■ What you need to do
Word for word, transcribe the data below from the line with "Destinations [button] (362, 39)" to the line with "eastchop.com (756, 809)", keeping both of those lines.

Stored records
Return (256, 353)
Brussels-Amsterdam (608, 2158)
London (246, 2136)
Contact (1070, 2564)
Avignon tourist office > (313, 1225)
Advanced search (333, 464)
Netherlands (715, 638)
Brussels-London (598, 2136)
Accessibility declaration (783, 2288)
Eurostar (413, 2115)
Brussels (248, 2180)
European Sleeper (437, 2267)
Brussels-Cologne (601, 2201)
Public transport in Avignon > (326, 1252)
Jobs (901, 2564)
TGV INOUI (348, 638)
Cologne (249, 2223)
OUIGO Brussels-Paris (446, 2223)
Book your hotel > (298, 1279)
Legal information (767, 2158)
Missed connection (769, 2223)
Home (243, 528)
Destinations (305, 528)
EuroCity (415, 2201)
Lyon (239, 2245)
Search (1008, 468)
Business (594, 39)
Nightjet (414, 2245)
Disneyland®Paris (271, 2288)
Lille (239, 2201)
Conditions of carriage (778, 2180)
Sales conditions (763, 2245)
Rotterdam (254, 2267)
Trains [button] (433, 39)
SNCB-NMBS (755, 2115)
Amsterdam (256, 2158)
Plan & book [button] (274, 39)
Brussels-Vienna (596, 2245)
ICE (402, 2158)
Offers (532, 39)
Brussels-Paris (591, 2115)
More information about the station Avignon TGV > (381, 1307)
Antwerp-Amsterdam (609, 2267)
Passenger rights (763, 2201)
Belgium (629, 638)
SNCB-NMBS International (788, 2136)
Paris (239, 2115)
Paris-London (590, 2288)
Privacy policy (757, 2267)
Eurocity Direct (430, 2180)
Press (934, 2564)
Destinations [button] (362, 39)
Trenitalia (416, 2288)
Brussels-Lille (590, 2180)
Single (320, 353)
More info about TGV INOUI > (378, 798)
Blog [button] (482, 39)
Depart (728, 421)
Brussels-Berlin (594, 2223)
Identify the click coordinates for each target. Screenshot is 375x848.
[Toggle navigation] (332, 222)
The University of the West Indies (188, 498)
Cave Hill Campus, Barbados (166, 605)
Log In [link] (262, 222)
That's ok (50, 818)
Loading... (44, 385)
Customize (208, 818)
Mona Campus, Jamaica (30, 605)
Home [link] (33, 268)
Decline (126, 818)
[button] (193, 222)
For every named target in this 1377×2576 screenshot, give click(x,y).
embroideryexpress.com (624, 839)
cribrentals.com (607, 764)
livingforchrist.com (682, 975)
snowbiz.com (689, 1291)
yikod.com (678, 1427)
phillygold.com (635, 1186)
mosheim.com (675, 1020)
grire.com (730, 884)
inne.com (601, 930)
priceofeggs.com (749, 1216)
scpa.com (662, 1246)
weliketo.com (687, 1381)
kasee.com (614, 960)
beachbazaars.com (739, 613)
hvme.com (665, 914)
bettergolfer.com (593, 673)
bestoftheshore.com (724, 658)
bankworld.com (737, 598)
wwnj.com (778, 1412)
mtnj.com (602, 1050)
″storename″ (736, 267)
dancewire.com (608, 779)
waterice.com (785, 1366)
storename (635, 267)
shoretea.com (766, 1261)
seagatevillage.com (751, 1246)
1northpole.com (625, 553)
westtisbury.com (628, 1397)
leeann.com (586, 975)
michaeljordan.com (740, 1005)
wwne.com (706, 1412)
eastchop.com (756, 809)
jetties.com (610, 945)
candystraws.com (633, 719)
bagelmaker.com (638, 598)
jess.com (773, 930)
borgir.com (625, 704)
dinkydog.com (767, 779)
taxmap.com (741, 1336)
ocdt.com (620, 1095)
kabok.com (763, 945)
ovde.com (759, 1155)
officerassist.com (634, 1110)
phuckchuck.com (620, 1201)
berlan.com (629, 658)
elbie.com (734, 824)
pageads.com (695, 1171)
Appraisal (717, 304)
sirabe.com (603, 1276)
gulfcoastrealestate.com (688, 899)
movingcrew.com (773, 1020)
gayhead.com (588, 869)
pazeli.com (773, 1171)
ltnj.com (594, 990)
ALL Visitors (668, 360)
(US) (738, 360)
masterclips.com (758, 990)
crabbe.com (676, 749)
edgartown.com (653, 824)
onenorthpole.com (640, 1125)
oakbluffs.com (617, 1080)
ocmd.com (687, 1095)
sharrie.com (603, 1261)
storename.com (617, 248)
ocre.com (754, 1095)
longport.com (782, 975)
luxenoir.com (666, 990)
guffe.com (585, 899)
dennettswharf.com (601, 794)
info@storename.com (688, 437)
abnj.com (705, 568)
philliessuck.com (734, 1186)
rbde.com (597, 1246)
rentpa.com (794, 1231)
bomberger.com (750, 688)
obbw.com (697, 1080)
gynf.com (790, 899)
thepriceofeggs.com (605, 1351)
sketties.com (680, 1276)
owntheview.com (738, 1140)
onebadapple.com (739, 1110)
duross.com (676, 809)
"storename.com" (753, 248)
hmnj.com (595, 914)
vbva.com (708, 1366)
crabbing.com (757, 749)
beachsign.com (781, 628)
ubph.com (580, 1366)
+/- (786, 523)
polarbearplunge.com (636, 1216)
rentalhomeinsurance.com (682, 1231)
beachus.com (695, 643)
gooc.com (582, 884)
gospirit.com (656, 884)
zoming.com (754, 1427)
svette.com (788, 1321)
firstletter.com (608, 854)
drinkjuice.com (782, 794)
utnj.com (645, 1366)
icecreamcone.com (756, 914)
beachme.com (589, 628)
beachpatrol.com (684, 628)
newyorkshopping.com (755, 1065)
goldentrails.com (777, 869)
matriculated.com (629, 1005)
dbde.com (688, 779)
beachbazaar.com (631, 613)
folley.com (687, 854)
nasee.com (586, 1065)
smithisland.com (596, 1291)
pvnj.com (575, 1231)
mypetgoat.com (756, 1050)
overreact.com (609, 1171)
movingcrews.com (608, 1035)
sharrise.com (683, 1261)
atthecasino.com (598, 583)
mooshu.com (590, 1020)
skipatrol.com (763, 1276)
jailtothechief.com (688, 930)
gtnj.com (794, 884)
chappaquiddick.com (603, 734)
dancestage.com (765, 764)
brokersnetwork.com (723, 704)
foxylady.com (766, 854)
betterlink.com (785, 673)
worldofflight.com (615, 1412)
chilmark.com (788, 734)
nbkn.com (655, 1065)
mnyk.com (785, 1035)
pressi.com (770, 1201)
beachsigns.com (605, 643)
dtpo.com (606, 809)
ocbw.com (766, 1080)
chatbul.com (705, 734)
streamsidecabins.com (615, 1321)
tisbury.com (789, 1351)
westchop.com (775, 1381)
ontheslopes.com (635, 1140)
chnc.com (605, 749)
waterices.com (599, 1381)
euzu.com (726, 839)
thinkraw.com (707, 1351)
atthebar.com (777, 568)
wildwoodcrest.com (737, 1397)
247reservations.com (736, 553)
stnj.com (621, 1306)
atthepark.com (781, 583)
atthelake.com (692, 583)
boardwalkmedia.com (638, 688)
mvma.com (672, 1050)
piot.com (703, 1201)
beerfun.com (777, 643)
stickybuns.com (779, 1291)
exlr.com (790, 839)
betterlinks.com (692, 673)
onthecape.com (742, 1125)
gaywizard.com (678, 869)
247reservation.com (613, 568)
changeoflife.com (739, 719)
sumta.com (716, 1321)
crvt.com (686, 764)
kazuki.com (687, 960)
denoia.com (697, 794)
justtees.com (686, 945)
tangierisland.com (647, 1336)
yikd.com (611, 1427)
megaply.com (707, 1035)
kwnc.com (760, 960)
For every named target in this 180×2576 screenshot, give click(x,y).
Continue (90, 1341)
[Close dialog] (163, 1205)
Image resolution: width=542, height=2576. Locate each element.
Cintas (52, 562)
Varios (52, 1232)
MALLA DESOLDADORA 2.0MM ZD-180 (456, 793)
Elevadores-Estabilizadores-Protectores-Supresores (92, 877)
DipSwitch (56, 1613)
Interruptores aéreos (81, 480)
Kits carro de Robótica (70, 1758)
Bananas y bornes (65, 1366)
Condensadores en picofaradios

■ Task result
Destinations [button] (362, 39)
Trenitalia (416, 2288)
Brussels-Lille (590, 2180)
Single (320, 353)
More info about TGV INOUI > (378, 798)
Blog [button] (482, 39)
Depart (728, 421)
Brussels-Berlin (594, 2223)
Identify the click coordinates for each target. Screenshot is 375x848.
[Toggle navigation] (332, 222)
The University of the West Indies (188, 498)
Cave Hill Campus, Barbados (166, 605)
Log In [link] (262, 222)
That's ok (50, 818)
Loading... (44, 385)
Customize (208, 818)
Mona Campus, Jamaica (30, 605)
Home [link] (33, 268)
Decline (126, 818)
[button] (193, 222)
For every named target in this 1377×2576 screenshot, give click(x,y).
embroideryexpress.com (624, 839)
cribrentals.com (607, 764)
livingforchrist.com (682, 975)
snowbiz.com (689, 1291)
yikod.com (678, 1427)
phillygold.com (635, 1186)
mosheim.com (675, 1020)
grire.com (730, 884)
inne.com (601, 930)
priceofeggs.com (749, 1216)
scpa.com (662, 1246)
weliketo.com (687, 1381)
kasee.com (614, 960)
beachbazaars.com (739, 613)
hvme.com (665, 914)
bettergolfer.com (593, 673)
bestoftheshore.com (724, 658)
bankworld.com (737, 598)
wwnj.com (778, 1412)
mtnj.com (602, 1050)
″storename″ (736, 267)
dancewire.com (608, 779)
waterice.com (785, 1366)
storename (635, 267)
shoretea.com (766, 1261)
seagatevillage.com (751, 1246)
1northpole.com (625, 553)
westtisbury.com (628, 1397)
leeann.com (586, 975)
michaeljordan.com (740, 1005)
wwne.com (706, 1412)
eastchop.com (756, 809)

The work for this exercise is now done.